Britain is likely to see a “summer surge” in coronavirus cases as many adults were still not vaccinated against the disease, a British government advisory scientist said

Professor Adam Finn, of the Joint Committee on Vaccination and Immunisation (JCVI), an independent expert advisory committee that advises health departments on immunisation, said modelling shows coronavirus cases will rise in the summer as lockdown is relaxed.

UK Prime Minister Boris Johnson

“The models that we’ve seen on JCVI clearly point to a summer surge in cases as the lockdown is relaxed, because there are still many people in the adult population who’ve not been immunized,” he told the BBC.

Finn, from the University of Bristol, said the UK is still “vulnerable” and the dates for easing restrictions may need adjusting.

“Quite a wide range of uncertainty” remains over how big the wave would be “because it depends on how quickly the vaccine rollout continues”, he said.

It also depends on whether people will stick to the rules as lockdown is eased, he said.

“If people move too far forward with that too fast, we’ll see things start to come up earlier,” Finn said.

“The sense that the problem is all over, I’m afraid is a flawed one, we’re still in a vulnerable situation, and there are still significant numbers of people who potentially could be harmed by this infection if this happens.”

Prime Minister Boris Johnson said on Tuesday that as the UK continues to make progress in the fight against coronavirus, “we cannot delude ourselves” that the virus has gone away.

A pedestrian walks by a pub, The Hope, shuttered in London due to coronavirus regulations.
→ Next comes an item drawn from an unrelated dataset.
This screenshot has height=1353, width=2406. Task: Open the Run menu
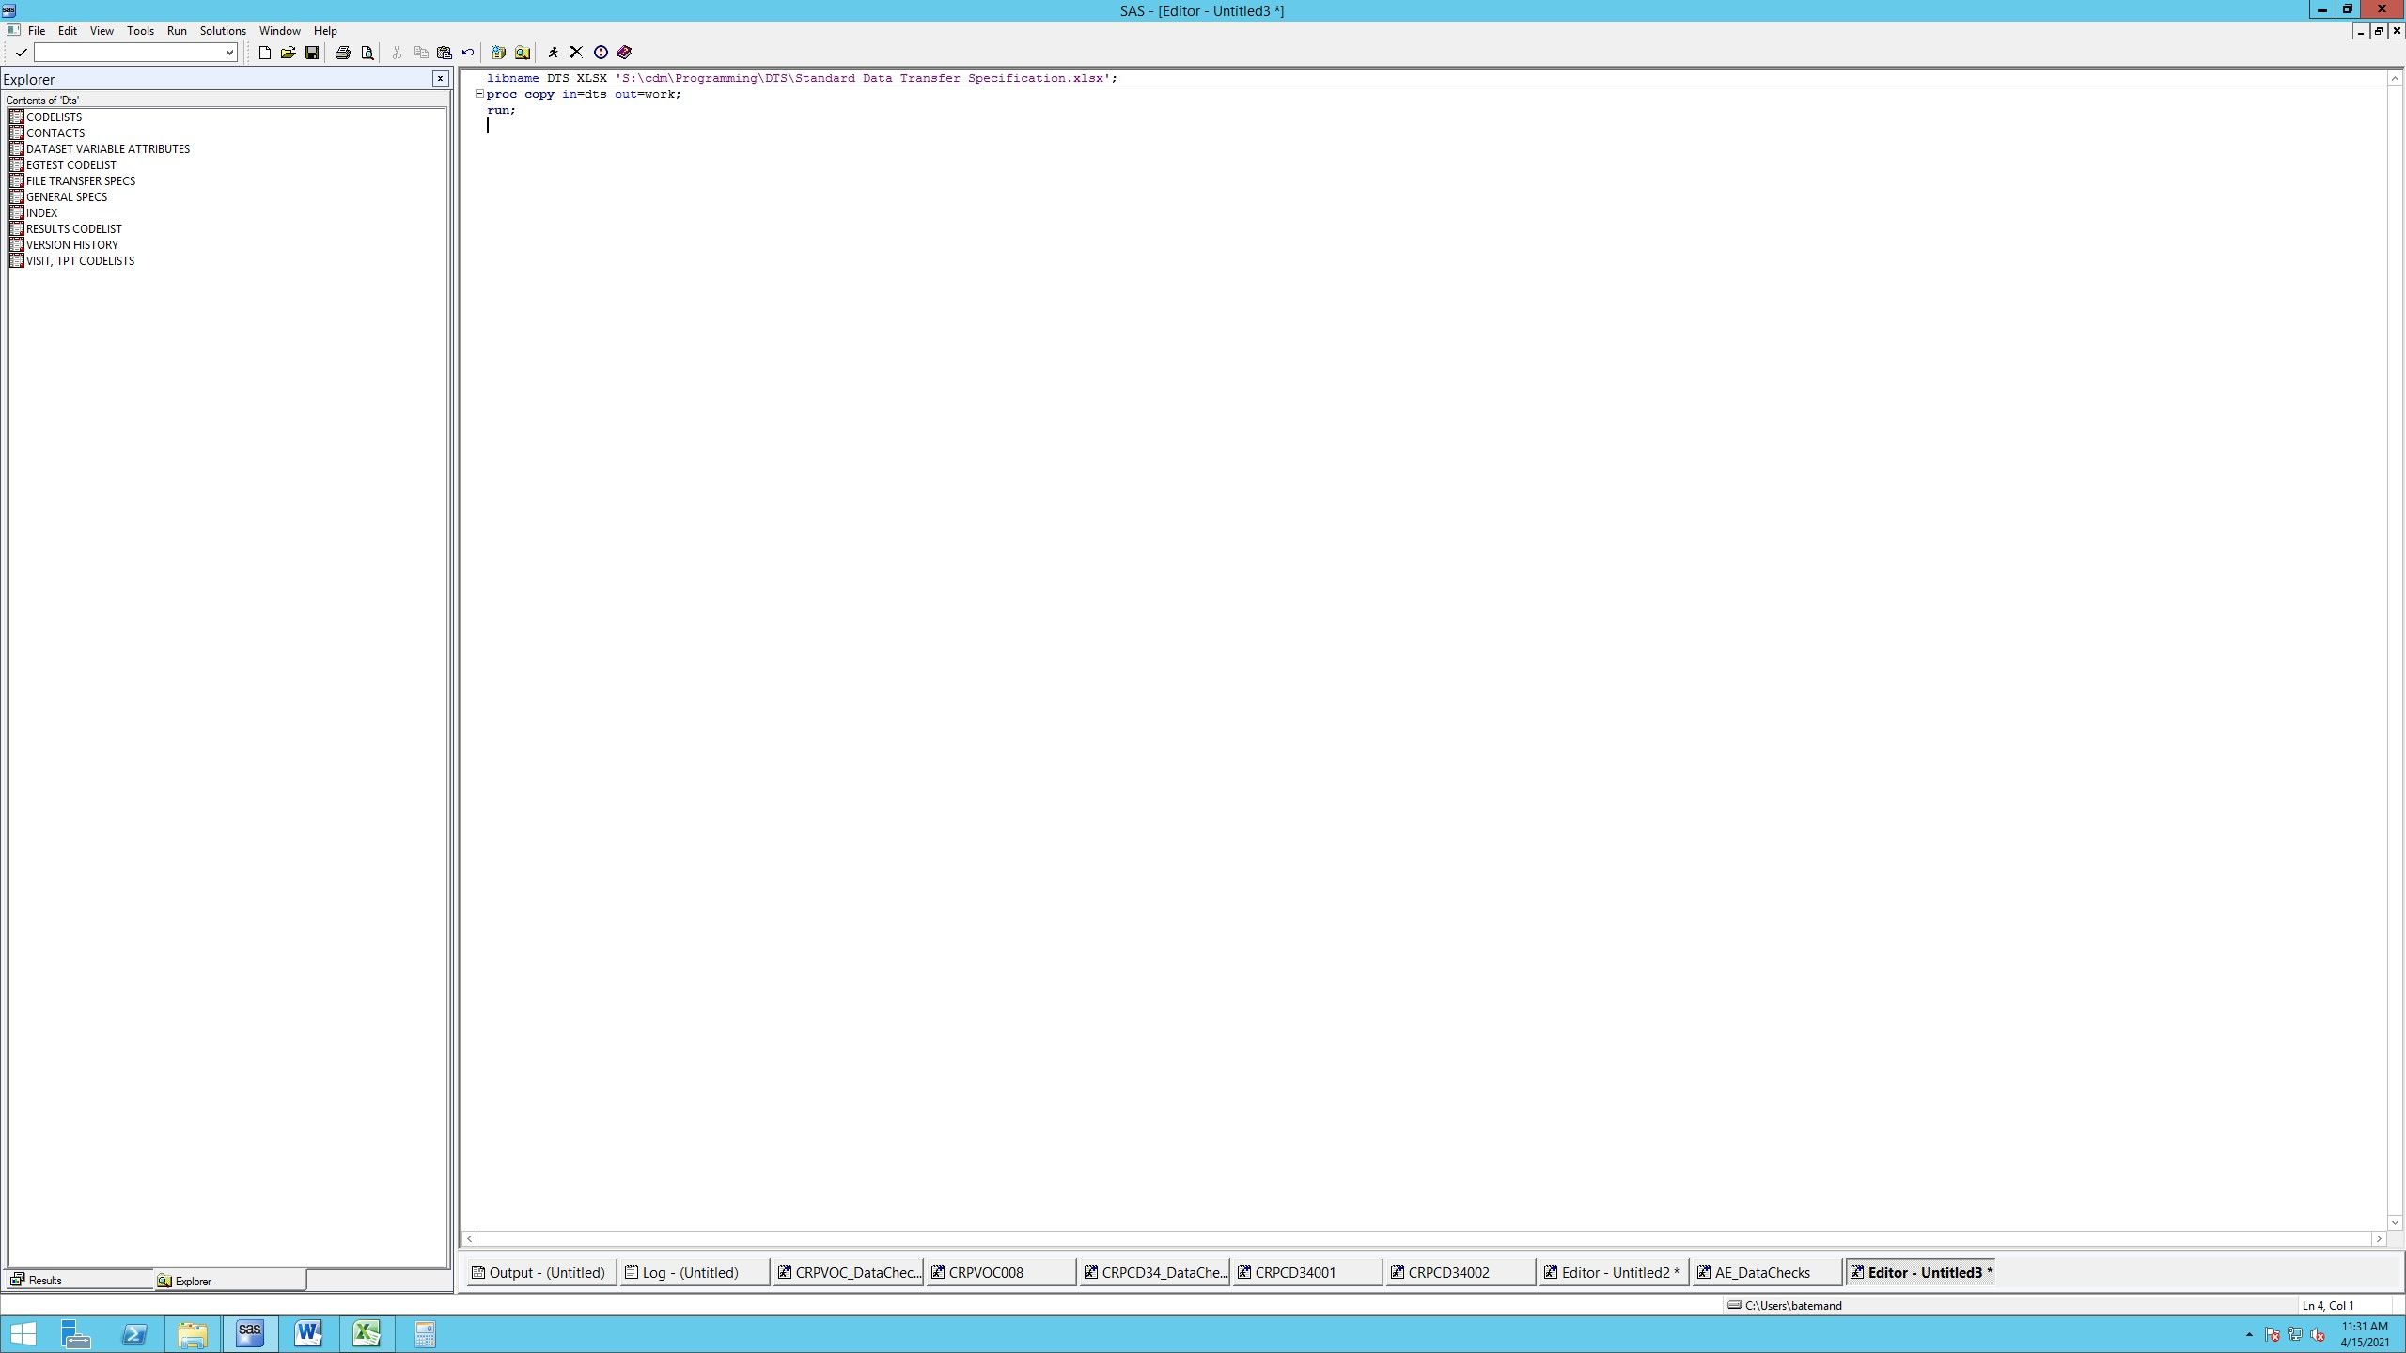177,31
Thousands of British pubs have not survived the pandemic, according to an industry association, and the ones that have will need financial support “for years if they are to recover.” Photo: Yui Mok/PA

He noted that the majority of scientific experts are of the view that there will be another wave at some stage this year and Britons must learn to live with the virus.

However, he said there was nothing in scientific data to suggest the UK would have to deviate from the roadmap out of lockdown.

The UK has so far reported 4,411,068 confirmed coronavirus cases and 127,577 deaths.

More than 33 million people have been given the first jab of the coronavirus vaccine, according to the latest official figures.

Experts have warned that despite progress in vaccine rollout, the UK is “still not out of the woods” amid concerns over new variants, particularly those first emerged in South Africa, Brazil and India, and the third wave of pandemic on the European continent.